Scamander dikisahkan sebagai penyihir yang dikeluarkan dari Hogwart, sekolah sihir paling terkenal di Inggris. Tak jelas benar alasan mengapa dia dikeluarkan. Dia digambarkan sebagai pemuda yang berpetualang demi mengumpulkan lalu mempelajari semua binatang-binatang dunia sihir.

Koper yang dibawanya bukan sekadar koper. Koper itu bisa dimasuki, dan ternyata di dalamnya adala satu ruangan yang cukup luas. Di dalam koper itu terdapat kebun binatang luas, yang menyimpan banyak hewan-hewan fantastis. Scamander merawat semua hewan itu, memberinya makan, lalu mempelajarinya. Ia hendak menulis buku mengenai hewan-hewan itu. Dalam kisah Harry Potter, Scamander mengingatkan saya pada sosok Hagrid. Bedanya, Scamander punya kemampuan sihir yang hebat, serta hasrat petualangan yang tinggi. Ia juga bisa menggunakan kemampuan fantastis hewan itu dalam misi-misi tertentu, termasuk berkelahi dengan lawannya.

Perjalanannya ke New York bertujuan untuk mengumpulkan beberapa hewan sihir yang lepas. Dalam perjalanan itu, ia melalui banyak petualangan, mulai dari kopernya yang tertukar, pertemuan dengan penyihir yang bekerja di Kementerian Sihir, hingga kunjungannya ke gedung Kementerian Sihir Amerika Serikat.

Saat ia tiba di New York, konflik antara manusia (jika di Inggris disebut Muggle, maka di Amerika disebut No-Mag atau No Magic) sedang mencuat. Ditambah lagi, ada teror terhadap warga New York yang diduga dilakukan oleh peyihir hitam, dengan mantra kematian yang mengerikan. Pihak kementerian bekerja keras untuk mengungkap teror tersebut. Beberapa auror, semacam polisi di kalangan penyihir, sibuk melacak siapa penyihir hitam itu.

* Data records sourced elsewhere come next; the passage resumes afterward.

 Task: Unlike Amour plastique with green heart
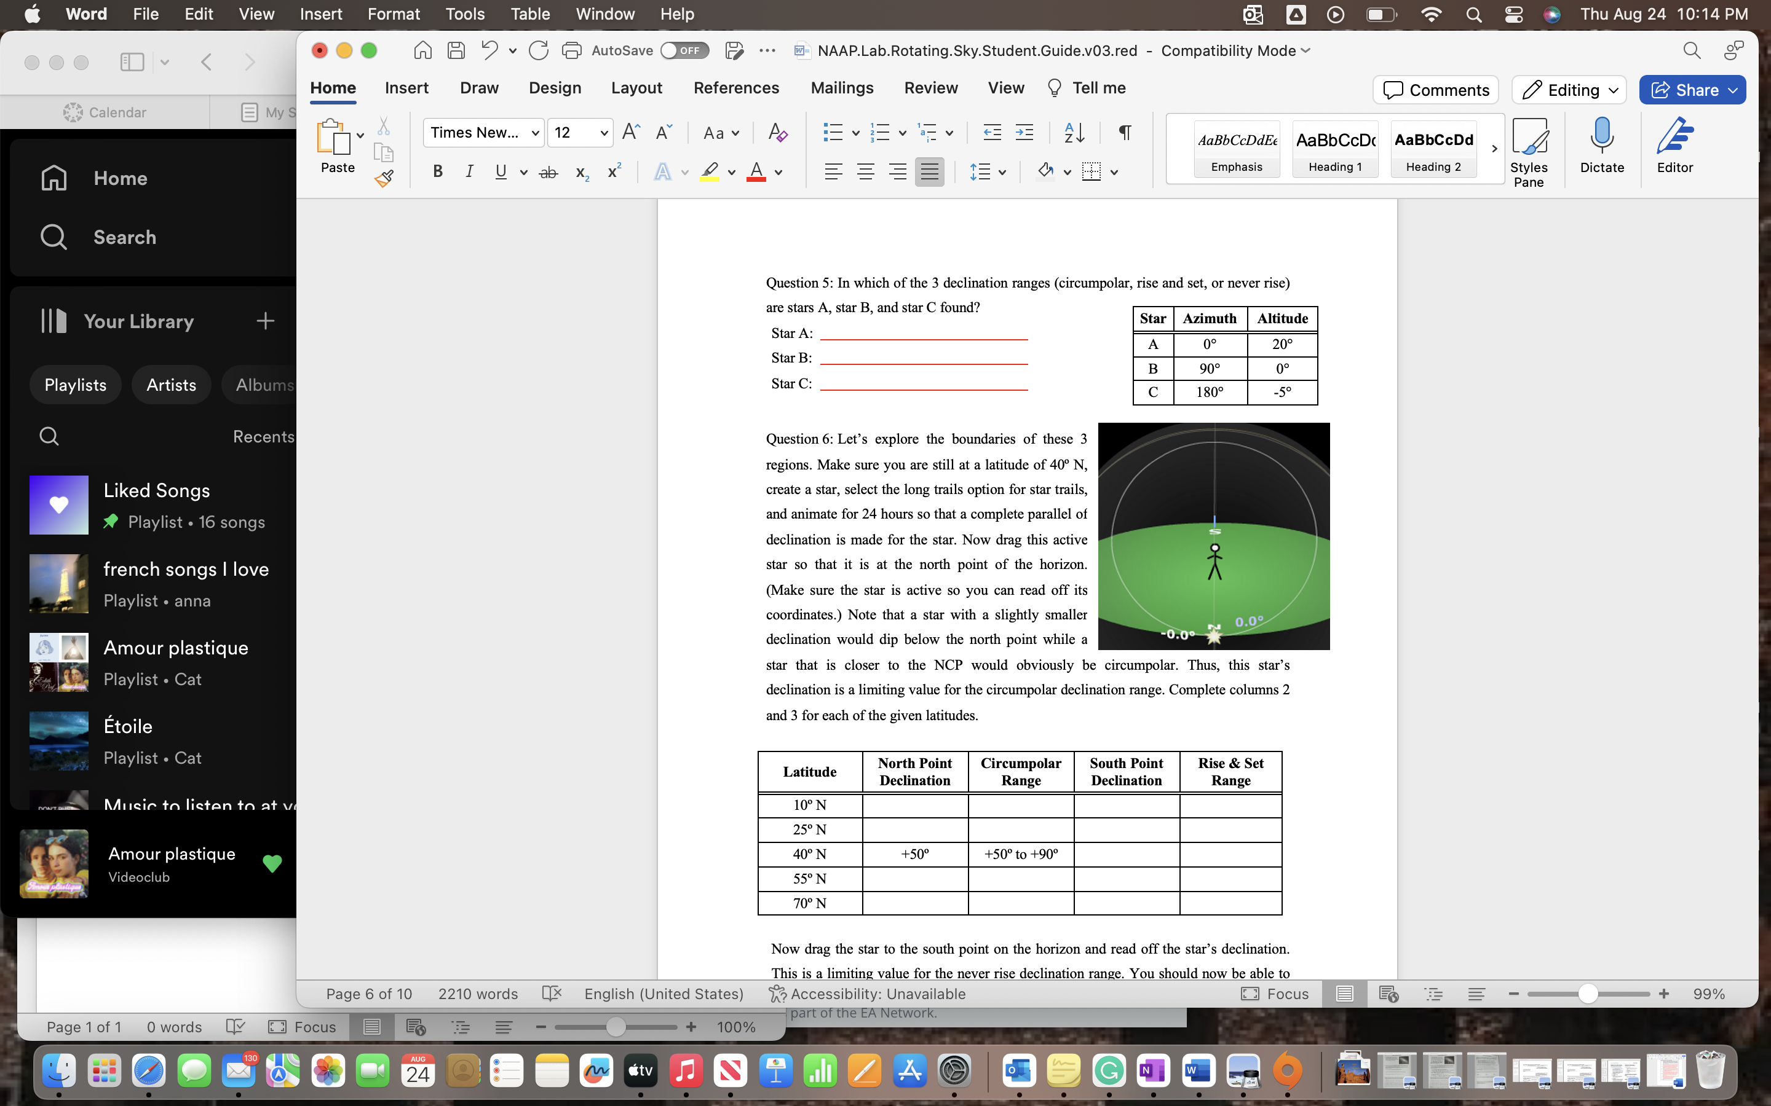pyautogui.click(x=272, y=864)
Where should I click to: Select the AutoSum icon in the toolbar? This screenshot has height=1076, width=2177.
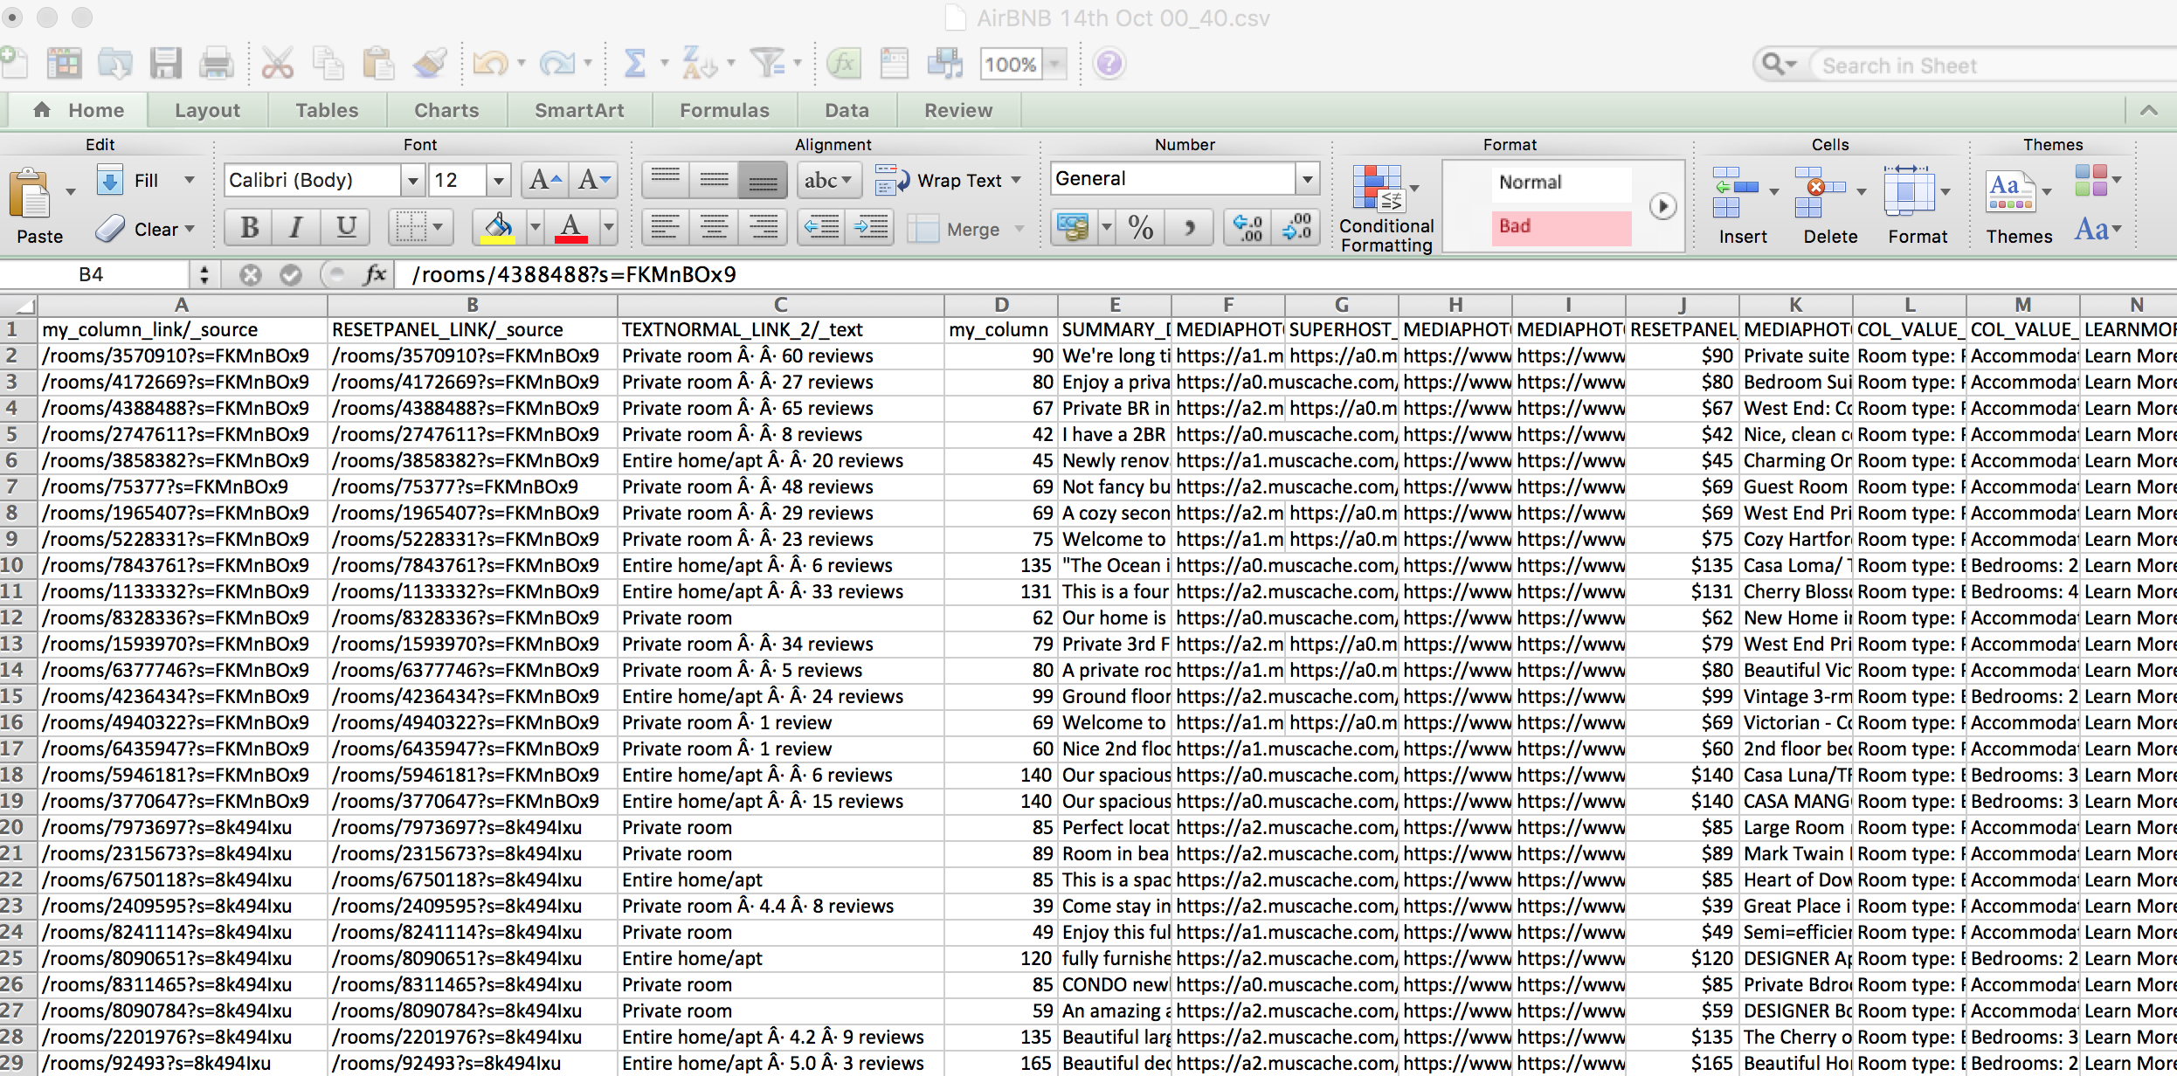[635, 63]
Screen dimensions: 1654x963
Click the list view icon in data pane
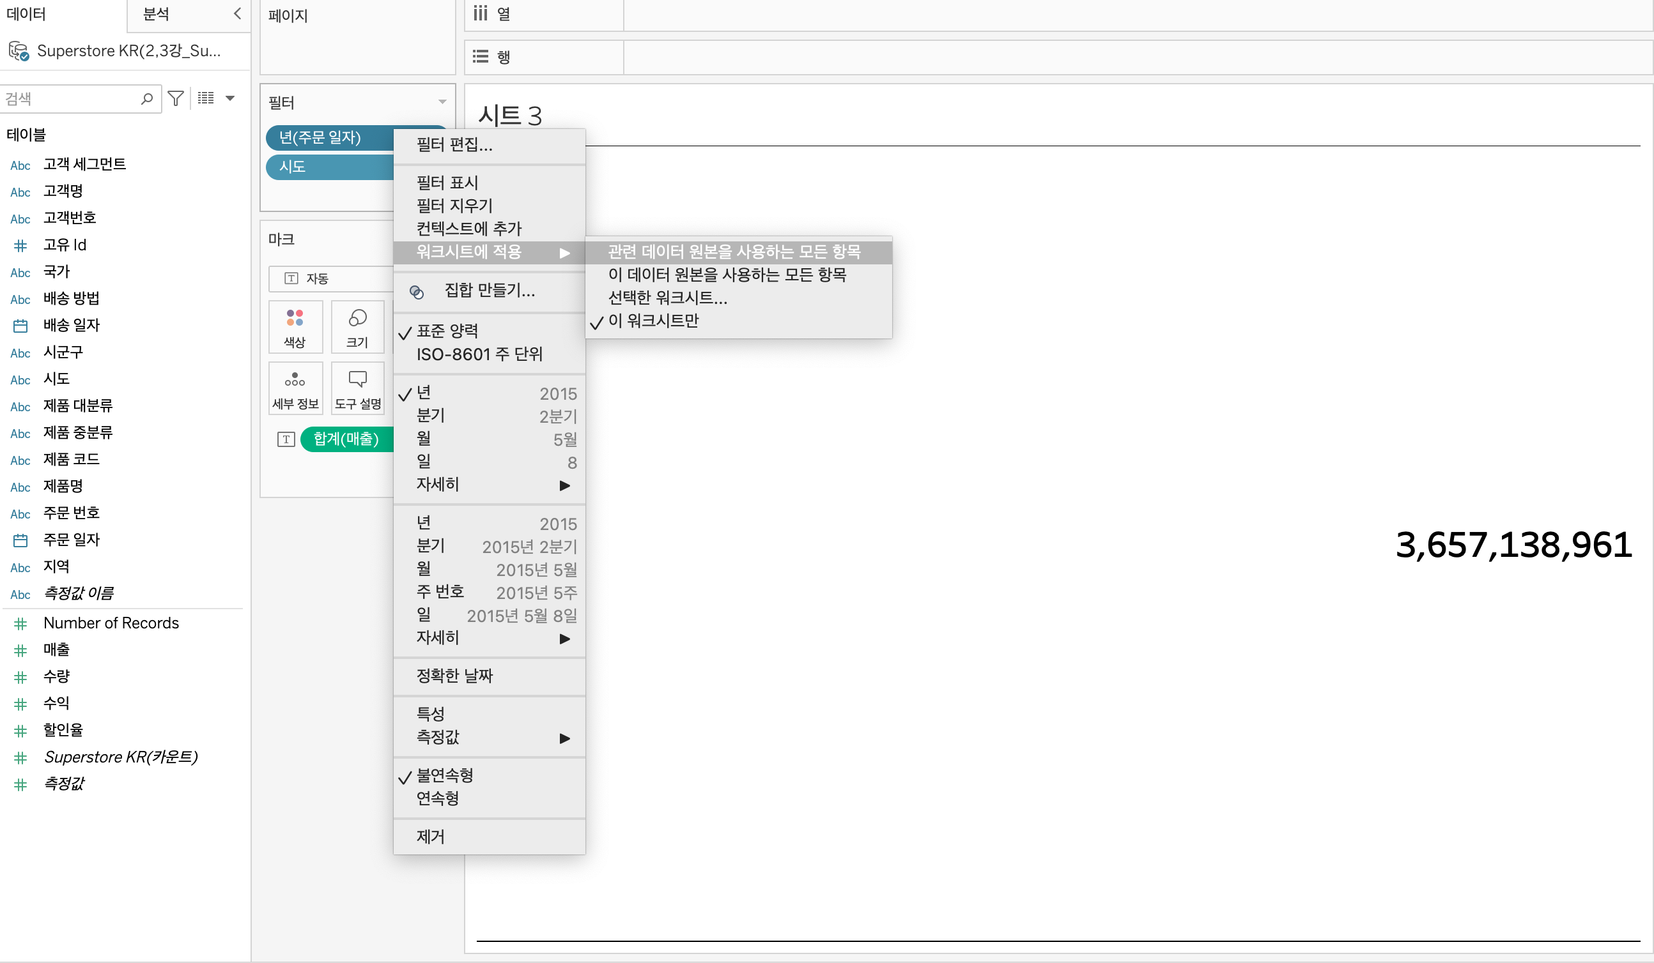[205, 98]
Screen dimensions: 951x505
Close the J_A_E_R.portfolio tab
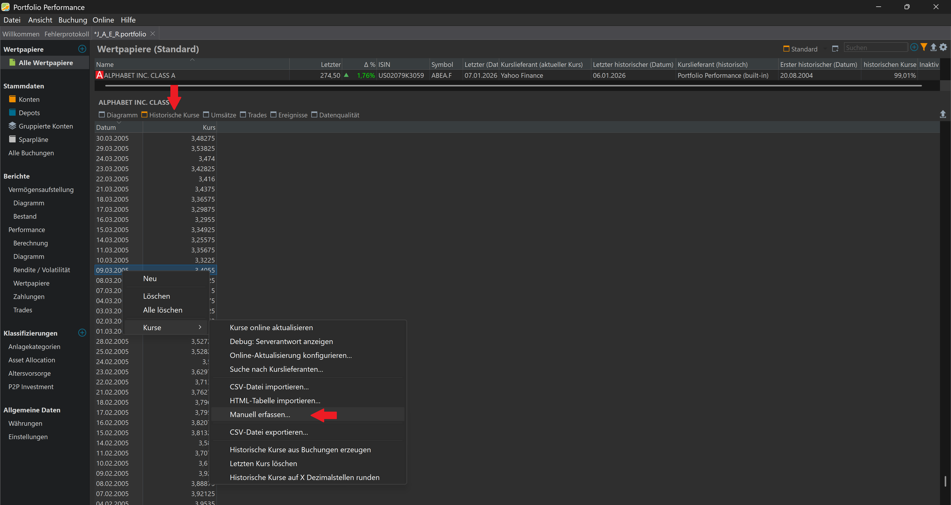pyautogui.click(x=152, y=34)
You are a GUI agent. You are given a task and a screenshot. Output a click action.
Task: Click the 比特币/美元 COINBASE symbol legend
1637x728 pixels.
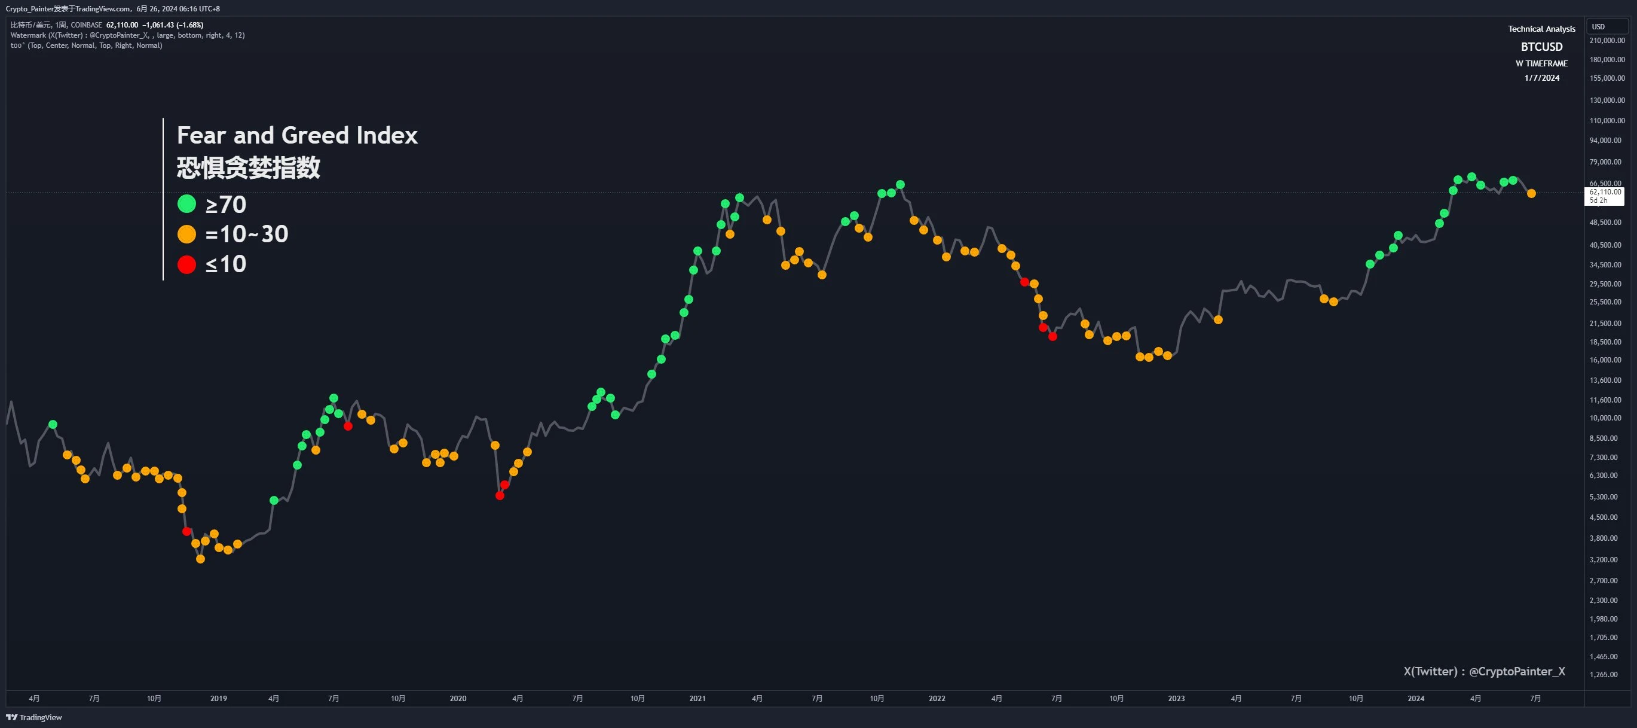coord(56,25)
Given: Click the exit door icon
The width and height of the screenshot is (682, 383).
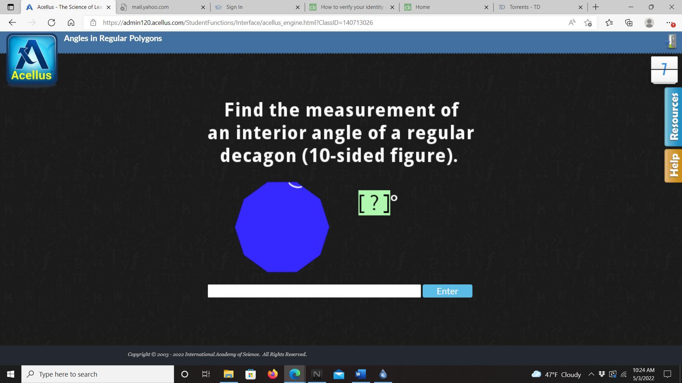Looking at the screenshot, I should pyautogui.click(x=671, y=41).
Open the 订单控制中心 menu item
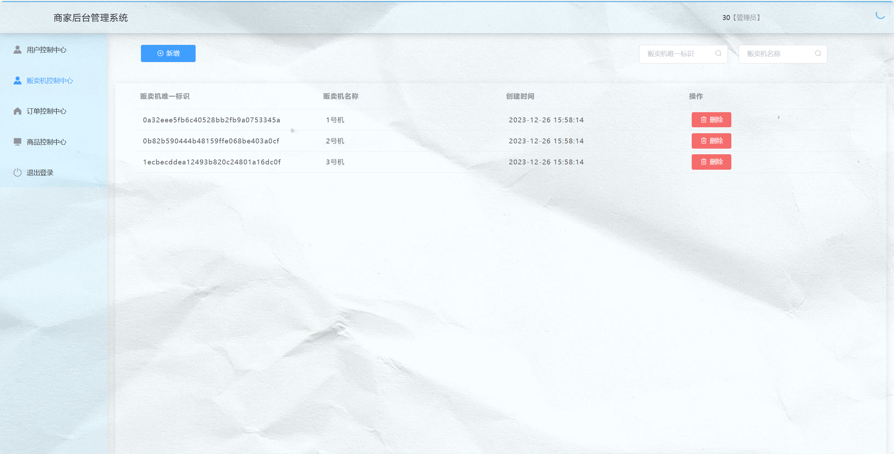Image resolution: width=894 pixels, height=454 pixels. (x=47, y=111)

Belakangan terungkap legenda tentang penyhir yang menyembunyikan diri lalu mengembangkan sihir hitam.

Saya tak ingin melanjutkan kisahnya. Saya hanya ingin berkata bahwa film ini membawa saya pada nostalgia tentang kisah Harry Potter. Sutradara film ini, David Yates, mempertahankan nuansa film Harry Potter dalam film ini. Mulai dari musik pembuka, hingga beberapa dialog tentang Hogwart. Saya langsung mengenali peri rumah di film ini. Di New York, tak semua peri rumah bekerja sebagai pembantu, sebagaimana Dobby. Malah ada penyanyi dan pemabuk di bar. Bahkan ada juga peri rumah berkulit hitam. Keren kan?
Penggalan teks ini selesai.